What the task requires: Without changing anything, transcribe all of the entries.

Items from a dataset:

+ + +

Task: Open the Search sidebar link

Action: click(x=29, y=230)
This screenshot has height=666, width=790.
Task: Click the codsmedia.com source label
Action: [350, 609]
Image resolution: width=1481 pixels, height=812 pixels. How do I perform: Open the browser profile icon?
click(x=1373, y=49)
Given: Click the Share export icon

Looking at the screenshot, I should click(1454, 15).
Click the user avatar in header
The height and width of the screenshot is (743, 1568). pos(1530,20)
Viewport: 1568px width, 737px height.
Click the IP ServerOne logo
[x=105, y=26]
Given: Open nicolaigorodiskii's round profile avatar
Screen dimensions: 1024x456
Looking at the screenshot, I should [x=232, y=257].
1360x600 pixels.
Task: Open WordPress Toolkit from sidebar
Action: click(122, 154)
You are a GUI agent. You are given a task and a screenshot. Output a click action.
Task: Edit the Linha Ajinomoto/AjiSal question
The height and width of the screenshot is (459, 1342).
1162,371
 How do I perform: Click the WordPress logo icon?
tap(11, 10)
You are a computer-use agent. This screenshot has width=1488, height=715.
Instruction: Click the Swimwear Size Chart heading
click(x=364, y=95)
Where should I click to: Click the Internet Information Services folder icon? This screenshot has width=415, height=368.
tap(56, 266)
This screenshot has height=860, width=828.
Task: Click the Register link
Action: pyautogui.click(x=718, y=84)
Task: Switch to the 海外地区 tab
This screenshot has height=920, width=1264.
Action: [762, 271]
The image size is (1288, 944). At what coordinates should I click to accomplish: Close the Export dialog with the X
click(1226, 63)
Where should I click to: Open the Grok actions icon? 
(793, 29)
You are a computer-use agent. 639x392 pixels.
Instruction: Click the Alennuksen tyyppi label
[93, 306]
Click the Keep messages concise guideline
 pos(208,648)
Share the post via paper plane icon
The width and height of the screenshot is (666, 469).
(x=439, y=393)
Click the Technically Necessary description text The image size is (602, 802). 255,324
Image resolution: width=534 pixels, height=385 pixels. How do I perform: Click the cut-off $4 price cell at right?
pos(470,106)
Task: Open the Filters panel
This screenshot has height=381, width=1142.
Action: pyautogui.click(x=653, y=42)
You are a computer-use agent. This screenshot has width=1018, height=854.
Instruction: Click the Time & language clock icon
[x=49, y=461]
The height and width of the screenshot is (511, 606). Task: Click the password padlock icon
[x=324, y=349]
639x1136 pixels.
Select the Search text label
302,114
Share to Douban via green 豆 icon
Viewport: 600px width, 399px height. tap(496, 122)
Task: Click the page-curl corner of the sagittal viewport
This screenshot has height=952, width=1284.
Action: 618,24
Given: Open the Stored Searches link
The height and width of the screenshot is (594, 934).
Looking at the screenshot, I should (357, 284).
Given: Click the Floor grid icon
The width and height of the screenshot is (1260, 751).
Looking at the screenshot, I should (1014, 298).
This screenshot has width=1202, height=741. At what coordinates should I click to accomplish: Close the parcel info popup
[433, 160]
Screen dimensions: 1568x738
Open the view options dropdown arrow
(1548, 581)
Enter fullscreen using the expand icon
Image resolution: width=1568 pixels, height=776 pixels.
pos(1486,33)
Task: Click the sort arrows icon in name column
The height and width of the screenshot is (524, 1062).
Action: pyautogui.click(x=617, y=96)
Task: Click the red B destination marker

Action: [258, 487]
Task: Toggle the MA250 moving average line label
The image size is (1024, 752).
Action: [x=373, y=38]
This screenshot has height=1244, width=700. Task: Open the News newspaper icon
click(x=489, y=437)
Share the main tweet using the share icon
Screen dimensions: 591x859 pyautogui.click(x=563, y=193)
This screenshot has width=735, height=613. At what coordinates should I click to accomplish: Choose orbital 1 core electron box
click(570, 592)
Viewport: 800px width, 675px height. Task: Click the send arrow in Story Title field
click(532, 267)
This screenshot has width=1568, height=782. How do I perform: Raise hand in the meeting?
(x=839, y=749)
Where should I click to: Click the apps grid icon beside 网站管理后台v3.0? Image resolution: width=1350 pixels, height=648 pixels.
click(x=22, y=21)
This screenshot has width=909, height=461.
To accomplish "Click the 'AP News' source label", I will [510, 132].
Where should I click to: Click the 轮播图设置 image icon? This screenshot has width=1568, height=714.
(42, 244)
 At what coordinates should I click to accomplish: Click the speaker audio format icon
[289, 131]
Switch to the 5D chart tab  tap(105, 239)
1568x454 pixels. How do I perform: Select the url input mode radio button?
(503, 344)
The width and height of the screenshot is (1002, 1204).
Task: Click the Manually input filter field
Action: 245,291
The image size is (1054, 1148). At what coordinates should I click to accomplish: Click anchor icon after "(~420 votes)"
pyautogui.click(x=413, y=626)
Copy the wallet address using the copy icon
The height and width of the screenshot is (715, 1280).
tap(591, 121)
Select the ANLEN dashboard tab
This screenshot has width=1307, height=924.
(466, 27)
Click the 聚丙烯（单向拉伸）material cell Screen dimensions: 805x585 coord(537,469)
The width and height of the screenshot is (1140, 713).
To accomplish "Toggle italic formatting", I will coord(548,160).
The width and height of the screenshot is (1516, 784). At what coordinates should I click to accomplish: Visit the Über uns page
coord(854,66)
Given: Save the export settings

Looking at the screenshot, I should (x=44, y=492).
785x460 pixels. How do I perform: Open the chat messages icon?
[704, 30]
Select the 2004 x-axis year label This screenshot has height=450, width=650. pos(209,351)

+ + +

Solution to this problem:
Task: Open the Search sidebar link

Action: click(x=29, y=230)
This screenshot has height=666, width=790.
Task: Click the codsmedia.com source label
Action: [350, 609]
Image resolution: width=1481 pixels, height=812 pixels. How do I perform: Open the browser profile icon?
click(x=1373, y=49)
Given: Click the Share export icon

Looking at the screenshot, I should click(1454, 15).
Click the user avatar in header
The height and width of the screenshot is (743, 1568). pos(1530,20)
Viewport: 1568px width, 737px height.
Click the IP ServerOne logo
[x=105, y=26]
Given: Open nicolaigorodiskii's round profile avatar
Screen dimensions: 1024x456
Looking at the screenshot, I should [x=232, y=257].
1360x600 pixels.
Task: Open WordPress Toolkit from sidebar
Action: click(122, 154)
You are a GUI agent. You are given a task and a screenshot. Output a click action.
Task: Edit the Linha Ajinomoto/AjiSal question
The height and width of the screenshot is (459, 1342).
1162,371
 How do I perform: Click the WordPress logo icon?
tap(11, 10)
You are a computer-use agent. This screenshot has width=1488, height=715.
Instruction: Click the Swimwear Size Chart heading
click(x=364, y=95)
Where should I click to: Click the Internet Information Services folder icon? This screenshot has width=415, height=368.
tap(56, 266)
This screenshot has height=860, width=828.
Task: Click the Register link
Action: pyautogui.click(x=718, y=84)
Task: Switch to the 海外地区 tab
This screenshot has height=920, width=1264.
Action: [762, 271]
The image size is (1288, 944). At what coordinates should I click to accomplish: Close the Export dialog with the X
click(1226, 63)
Where should I click to: Open the Grok actions icon? 
(793, 29)
You are a computer-use agent. 639x392 pixels.
Instruction: Click the Alennuksen tyyppi label
[93, 306]
Click the Keep messages concise guideline
 pos(208,648)
Share the post via paper plane icon
The width and height of the screenshot is (666, 469).
(x=439, y=393)
Click the Technically Necessary description text The image size is (602, 802). 255,324
Image resolution: width=534 pixels, height=385 pixels. How do I perform: Click the cut-off $4 price cell at right?
pos(470,106)
Task: Open the Filters panel
This screenshot has height=381, width=1142.
Action: pyautogui.click(x=653, y=42)
You are a computer-use agent. This screenshot has width=1018, height=854.
Instruction: Click the Time & language clock icon
[x=49, y=461]
The height and width of the screenshot is (511, 606). Task: Click the password padlock icon
[x=324, y=349]
639x1136 pixels.
Select the Search text label
302,114
Share to Douban via green 豆 icon
Viewport: 600px width, 399px height. tap(496, 122)
Task: Click the page-curl corner of the sagittal viewport
This screenshot has height=952, width=1284.
Action: 618,24
Given: Open the Stored Searches link
The height and width of the screenshot is (594, 934).
Looking at the screenshot, I should (357, 284).
Given: Click the Floor grid icon
The width and height of the screenshot is (1260, 751).
Looking at the screenshot, I should (1014, 298).
This screenshot has width=1202, height=741. At what coordinates should I click to accomplish: Close the parcel info popup
[433, 160]
Screen dimensions: 1568x738
Open the view options dropdown arrow
(1548, 581)
Enter fullscreen using the expand icon
Image resolution: width=1568 pixels, height=776 pixels.
pos(1486,33)
Task: Click the sort arrows icon in name column
The height and width of the screenshot is (524, 1062).
Action: pyautogui.click(x=617, y=96)
Task: Click the red B destination marker

Action: [258, 487]
Task: Toggle the MA250 moving average line label
The image size is (1024, 752).
Action: [x=373, y=38]
This screenshot has height=1244, width=700. Task: Open the News newspaper icon
click(x=489, y=437)
Share the main tweet using the share icon
Screen dimensions: 591x859 pyautogui.click(x=563, y=193)
This screenshot has width=735, height=613. At what coordinates should I click to accomplish: Choose orbital 1 core electron box
click(570, 592)
Viewport: 800px width, 675px height. Task: Click the send arrow in Story Title field
click(532, 267)
This screenshot has width=1568, height=782. How do I perform: Raise hand in the meeting?
(x=839, y=749)
Where should I click to: Click the apps grid icon beside 网站管理后台v3.0? Image resolution: width=1350 pixels, height=648 pixels.
click(x=22, y=21)
This screenshot has width=909, height=461.
To accomplish "Click the 'AP News' source label", I will [510, 132].
Where should I click to: Click the 轮播图设置 image icon? This screenshot has width=1568, height=714.
(42, 244)
 At what coordinates should I click to accomplish: Click the speaker audio format icon
[289, 131]
Switch to the 5D chart tab  tap(105, 239)
1568x454 pixels. How do I perform: Select the url input mode radio button?
(503, 344)
The width and height of the screenshot is (1002, 1204).
Task: Click the Manually input filter field
Action: 245,291
The image size is (1054, 1148). At what coordinates should I click to accomplish: Click anchor icon after "(~420 votes)"
pyautogui.click(x=413, y=626)
Copy the wallet address using the copy icon
The height and width of the screenshot is (715, 1280).
tap(591, 121)
Select the ANLEN dashboard tab
This screenshot has width=1307, height=924.
(466, 27)
Click the 聚丙烯（单向拉伸）material cell Screen dimensions: 805x585 coord(537,469)
The width and height of the screenshot is (1140, 713).
To accomplish "Toggle italic formatting", I will coord(548,160).
The width and height of the screenshot is (1516, 784). At what coordinates should I click to accomplish: Visit the Über uns page
coord(854,66)
Given: Save the export settings

Looking at the screenshot, I should (x=44, y=492).
785x460 pixels. How do I perform: Open the chat messages icon?
[704, 30]
Select the 2004 x-axis year label This screenshot has height=450, width=650. pos(209,351)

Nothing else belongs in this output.